The authors present another type of correction for a relatively rare congenital ear deformity aptly named by Cosman et al. [1,2], the “question mark ear.” The authors appropriately describe the defect as a deficiency of tissue at the junction of the ear lobe and helical rim and adjacent scapha (root of the helix), resulting in a partial cleft associated with varying degrees of protrusion of the ear itself.

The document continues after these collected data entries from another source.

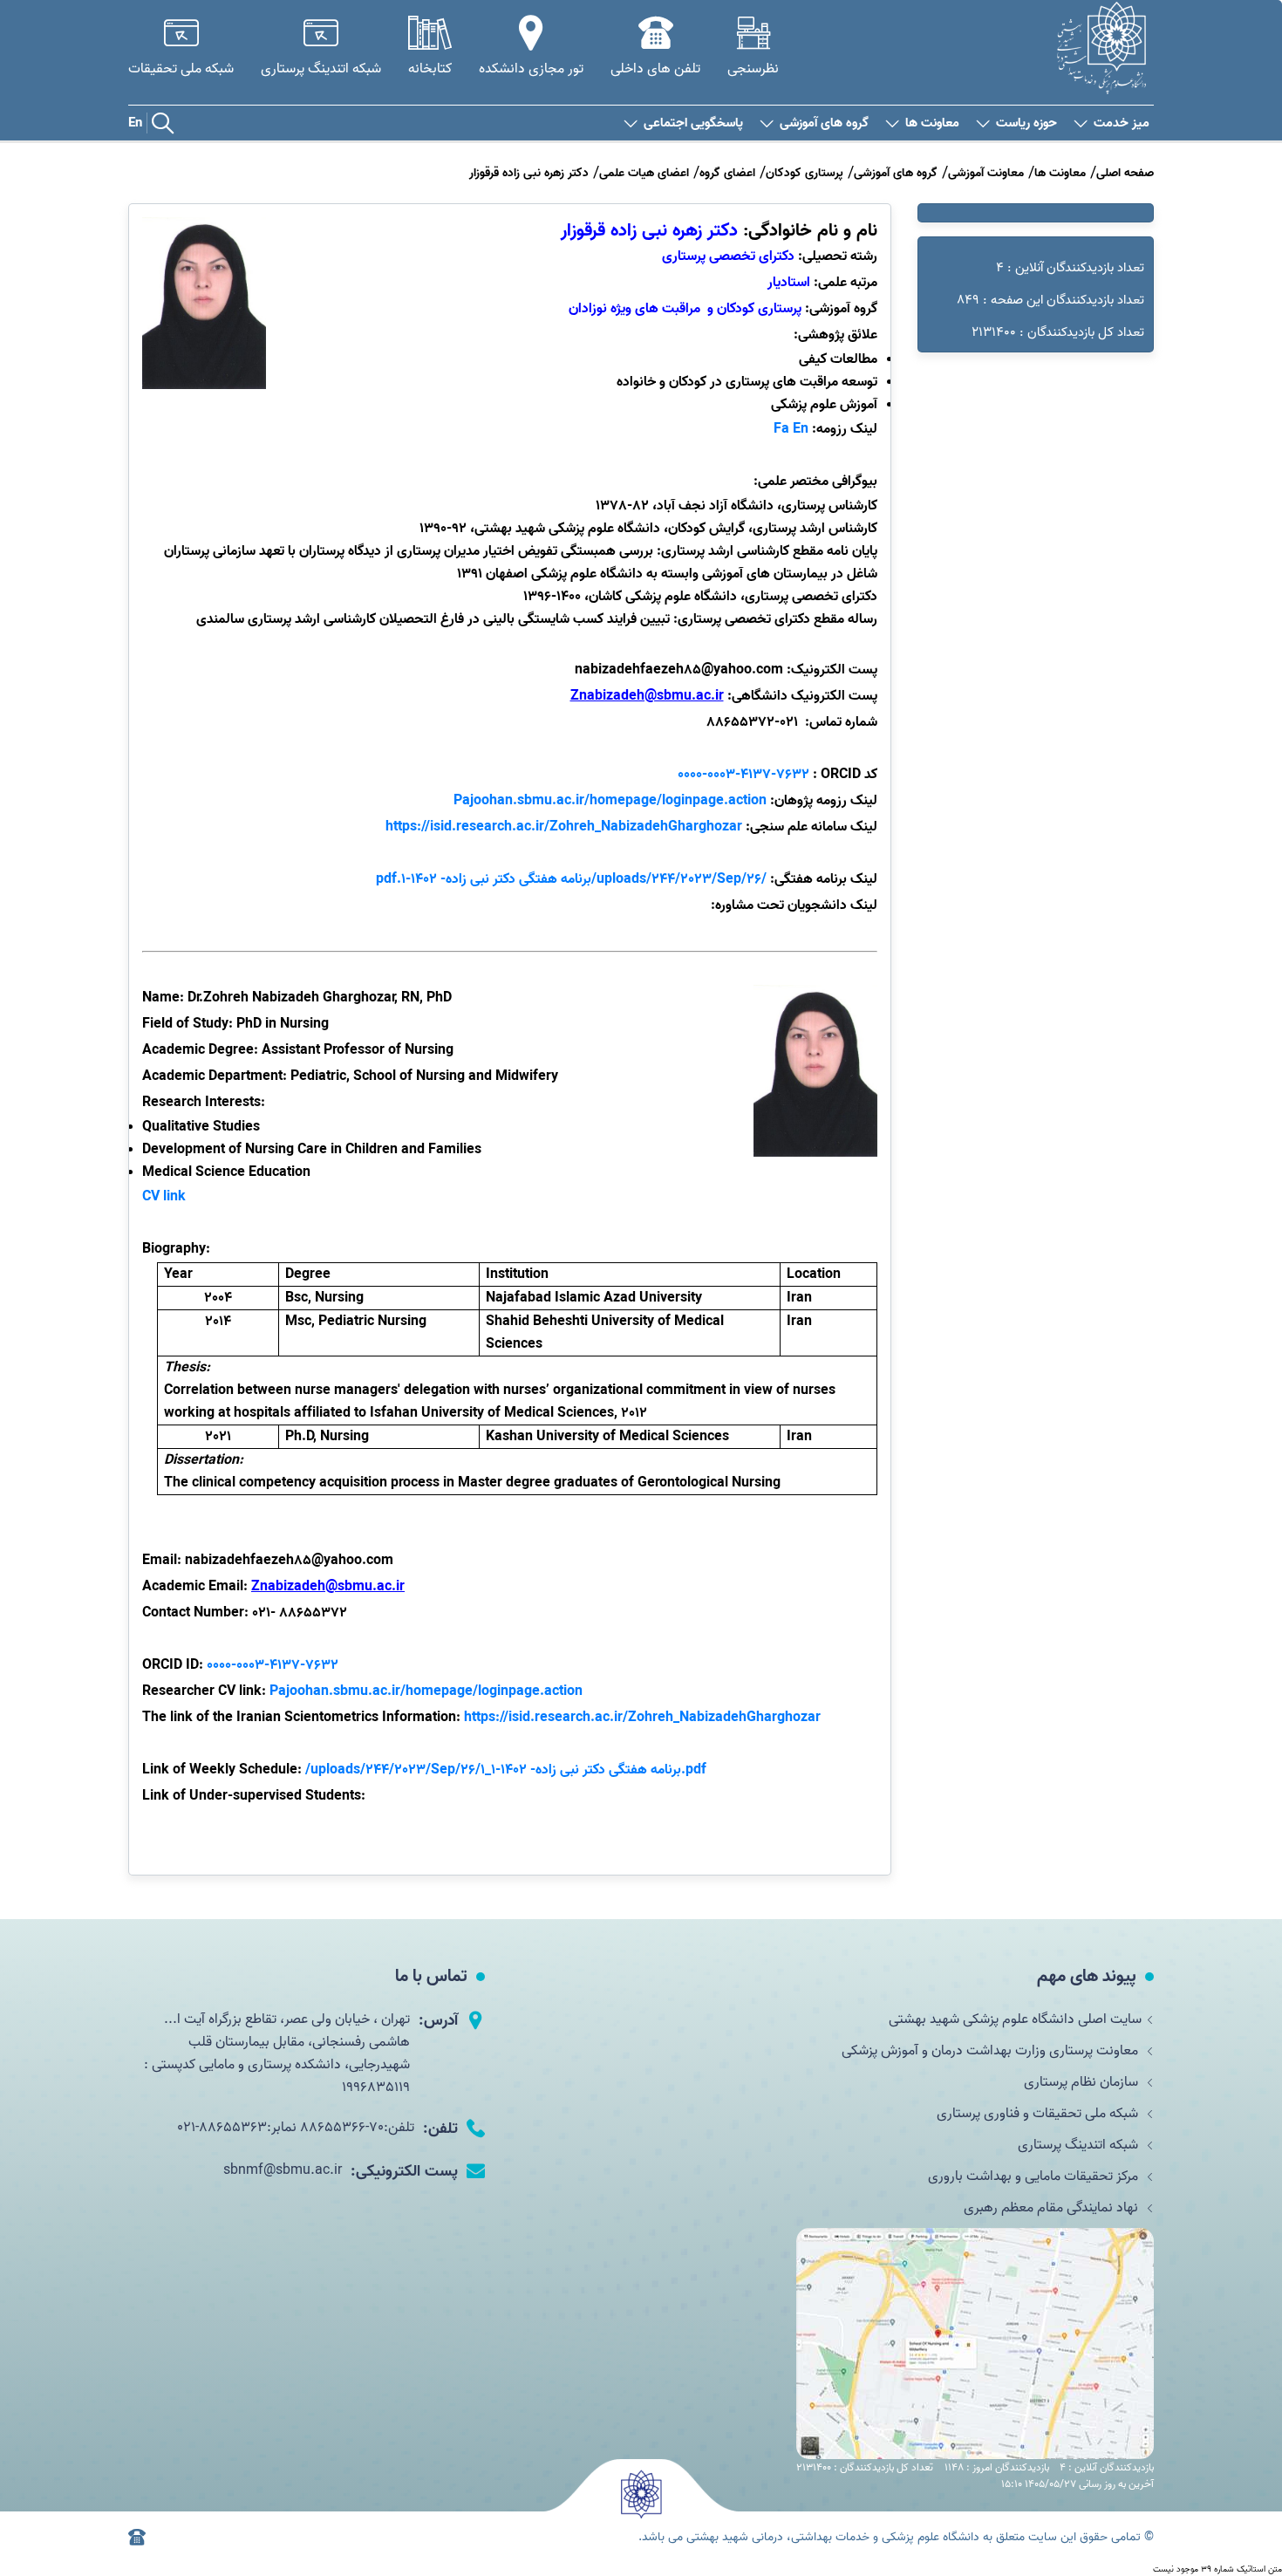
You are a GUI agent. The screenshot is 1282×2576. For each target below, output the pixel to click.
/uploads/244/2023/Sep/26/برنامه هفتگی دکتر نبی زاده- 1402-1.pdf (571, 879)
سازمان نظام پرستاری (1083, 2082)
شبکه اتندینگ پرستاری (1080, 2145)
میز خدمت (1121, 123)
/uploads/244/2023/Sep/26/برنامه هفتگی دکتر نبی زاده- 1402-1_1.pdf (505, 1770)
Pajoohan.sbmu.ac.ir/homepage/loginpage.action (610, 800)
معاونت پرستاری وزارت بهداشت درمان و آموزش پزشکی (992, 2051)
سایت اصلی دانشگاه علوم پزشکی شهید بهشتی (1015, 2019)
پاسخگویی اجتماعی (693, 123)
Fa (781, 429)
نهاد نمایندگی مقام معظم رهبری (1053, 2208)
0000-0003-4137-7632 (272, 1665)
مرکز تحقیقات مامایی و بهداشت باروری (1035, 2176)
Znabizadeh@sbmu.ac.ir (328, 1586)
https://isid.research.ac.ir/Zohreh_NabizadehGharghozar (563, 827)
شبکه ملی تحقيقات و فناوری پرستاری (1039, 2113)
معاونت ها (932, 123)
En (135, 123)
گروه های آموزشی (824, 123)
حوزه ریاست (1026, 123)
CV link (164, 1197)
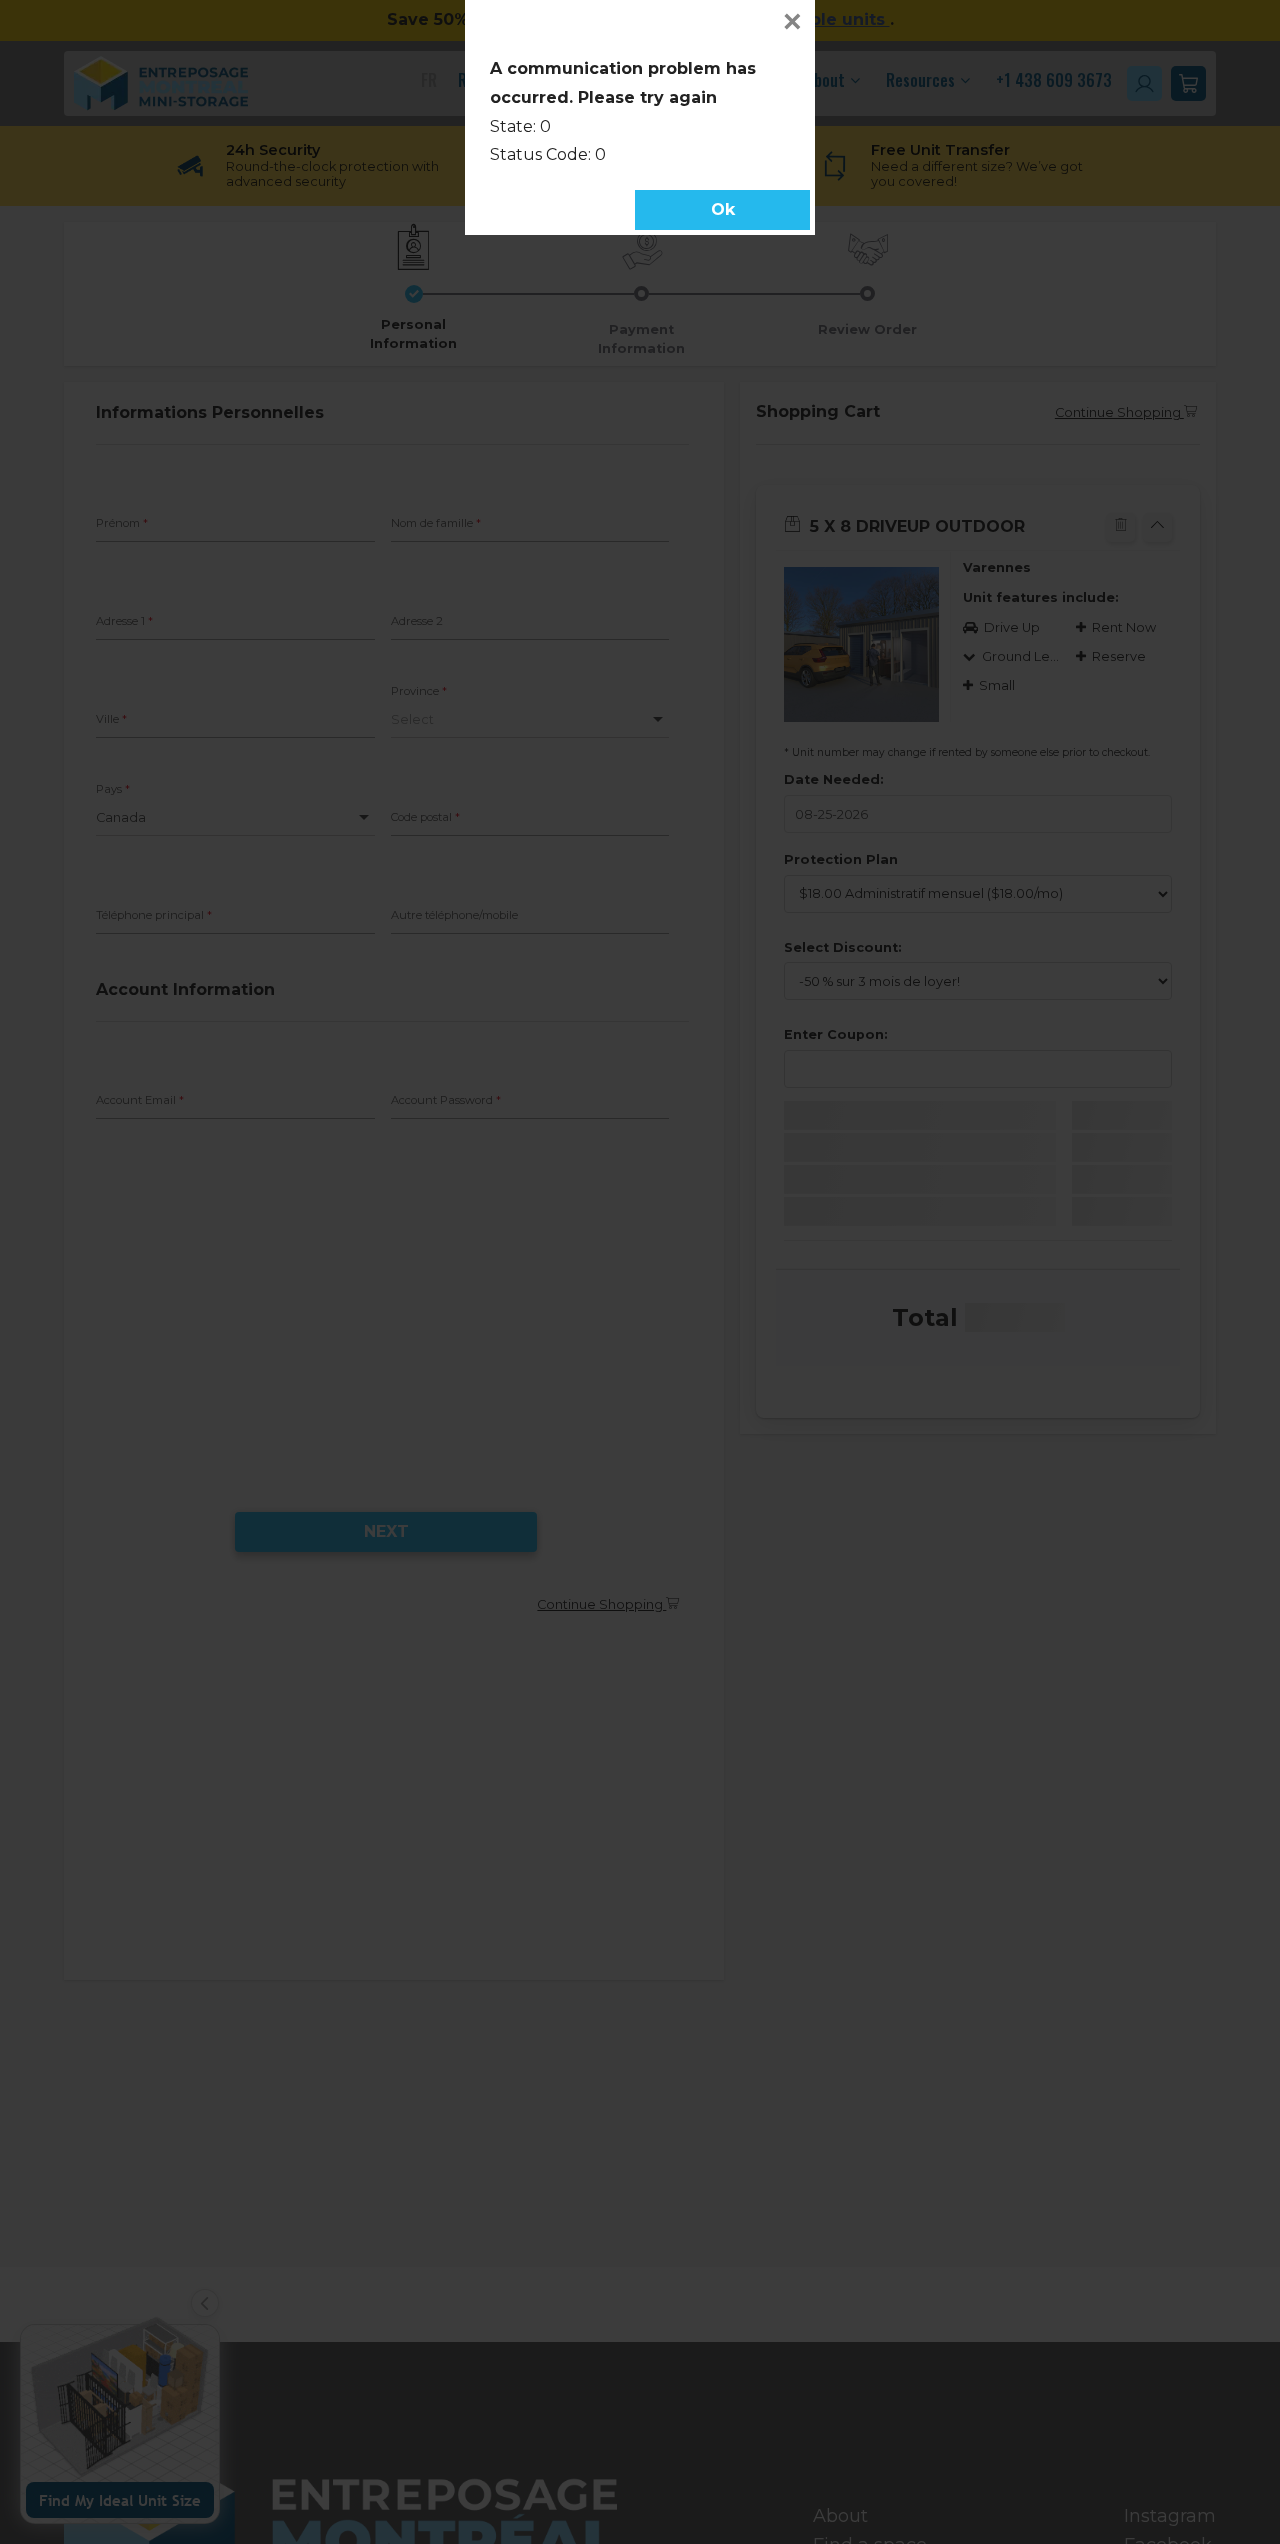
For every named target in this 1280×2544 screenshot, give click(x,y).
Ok (723, 209)
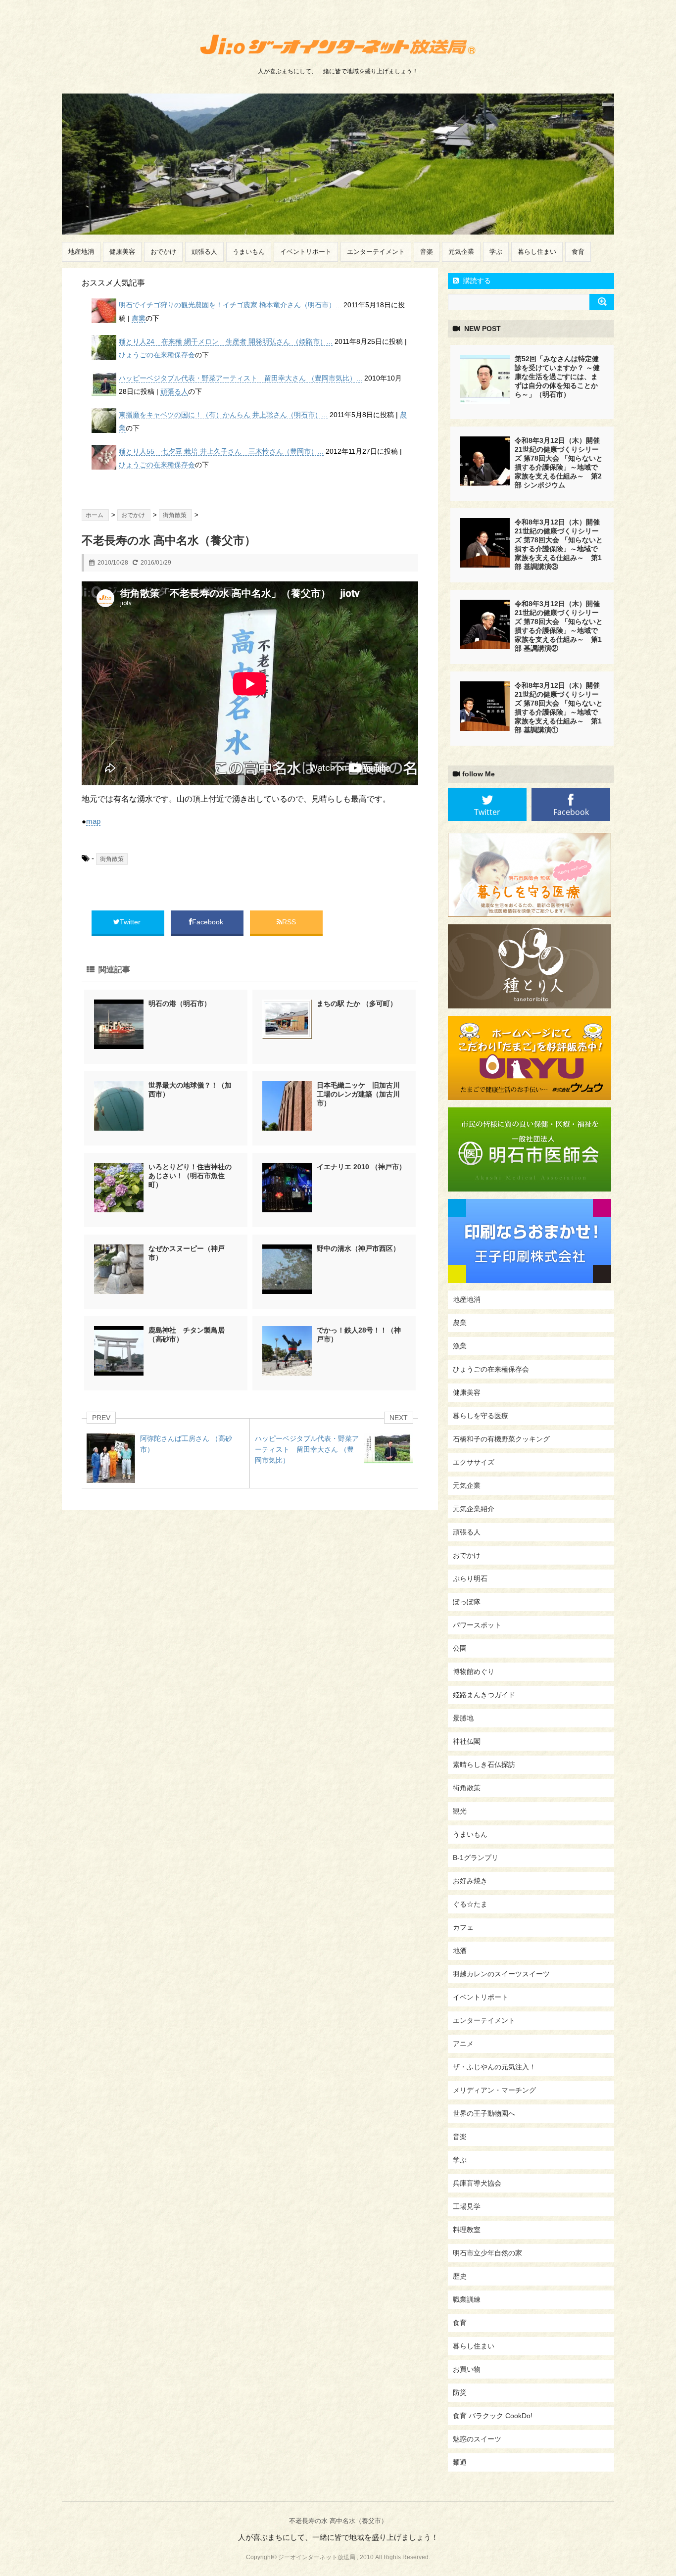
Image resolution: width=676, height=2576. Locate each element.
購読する (476, 281)
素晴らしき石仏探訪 (484, 1764)
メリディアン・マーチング (494, 2090)
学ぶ (495, 251)
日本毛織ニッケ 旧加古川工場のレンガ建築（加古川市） (358, 1094)
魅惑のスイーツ (477, 2439)
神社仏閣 (467, 1741)
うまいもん (249, 251)
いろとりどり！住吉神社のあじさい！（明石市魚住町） (190, 1176)
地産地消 (81, 251)
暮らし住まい (537, 251)
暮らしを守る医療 (480, 1416)
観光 (460, 1811)
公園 (460, 1648)
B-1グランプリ (475, 1857)
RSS (289, 922)
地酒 (460, 1951)
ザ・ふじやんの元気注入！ (494, 2067)
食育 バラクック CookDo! (492, 2416)
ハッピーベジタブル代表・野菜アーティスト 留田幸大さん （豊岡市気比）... (240, 378)
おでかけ (163, 251)
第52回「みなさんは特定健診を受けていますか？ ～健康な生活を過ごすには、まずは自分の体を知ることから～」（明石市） (557, 376)
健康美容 (122, 251)
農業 (138, 318)
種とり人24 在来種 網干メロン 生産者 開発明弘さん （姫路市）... (226, 341)
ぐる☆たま (470, 1904)
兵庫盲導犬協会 (477, 2183)
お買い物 (467, 2369)
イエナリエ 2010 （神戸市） (361, 1167)
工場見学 (467, 2206)
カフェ (463, 1927)
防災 (460, 2392)
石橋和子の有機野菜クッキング (501, 1439)
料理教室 (467, 2230)
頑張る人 (204, 251)
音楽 (426, 251)
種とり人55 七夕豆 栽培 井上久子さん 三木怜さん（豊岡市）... (221, 451)
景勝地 (463, 1718)
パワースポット (477, 1625)
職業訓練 (467, 2299)
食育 (578, 251)
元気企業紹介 (473, 1509)
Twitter (131, 922)
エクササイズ (473, 1462)
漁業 (460, 1346)
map (93, 821)
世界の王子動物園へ (484, 2113)
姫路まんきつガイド (484, 1695)
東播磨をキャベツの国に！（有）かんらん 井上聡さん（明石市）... (223, 415)
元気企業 (461, 251)
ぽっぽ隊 (467, 1602)
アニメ (463, 2044)
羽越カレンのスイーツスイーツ (501, 1974)
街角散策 (112, 859)
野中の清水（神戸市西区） (358, 1248)
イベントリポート (306, 251)
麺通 (460, 2462)
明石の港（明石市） (179, 1003)
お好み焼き (470, 1881)
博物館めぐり (473, 1671)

In the single case described, the authors used a technique of elevating a posterior subcutaneous skin flap based laterally over a free graft of cartilage from the underlying concha to restore helical rim continuity. With this technique, the flap is rolled up to cover the grafted cartilage, and the skin flap donor site is closed, as depicted in their illustration. Unlike some other methods using either a Z plasty or multiple interdigitating flaps, the authors1 technique results in surgical scars on only the posterior surface of the ear, which is commendable

The authors address the problem of ear protrusion by closing the post auricular donor site. In my opinion, closing the donor site of the posterior surface of the ear will do nothing to decrease ear prominence permanently. Setting back the prominent ear should include either vertical scoring of the anterior surface at the junction of scapha and concha, as described by Stenstrom [5] (in my hands frequently unreliable), or a combination of scoring and sutures, as described by Mustarde [3] to recreate the often absent antihelix and set back the ear. If protrusion is attributable both to a failure of the antihelix to develop and to an enlarged or angulated concha, I prefer suturing the concha to the adjacent mastoid periosteum to assist in the setback of the upper ear [4].

Although there still is some mild deficiency of the helical rim at the reconstructed site, the patient has been afforded a very acceptable correction of the overall deformity.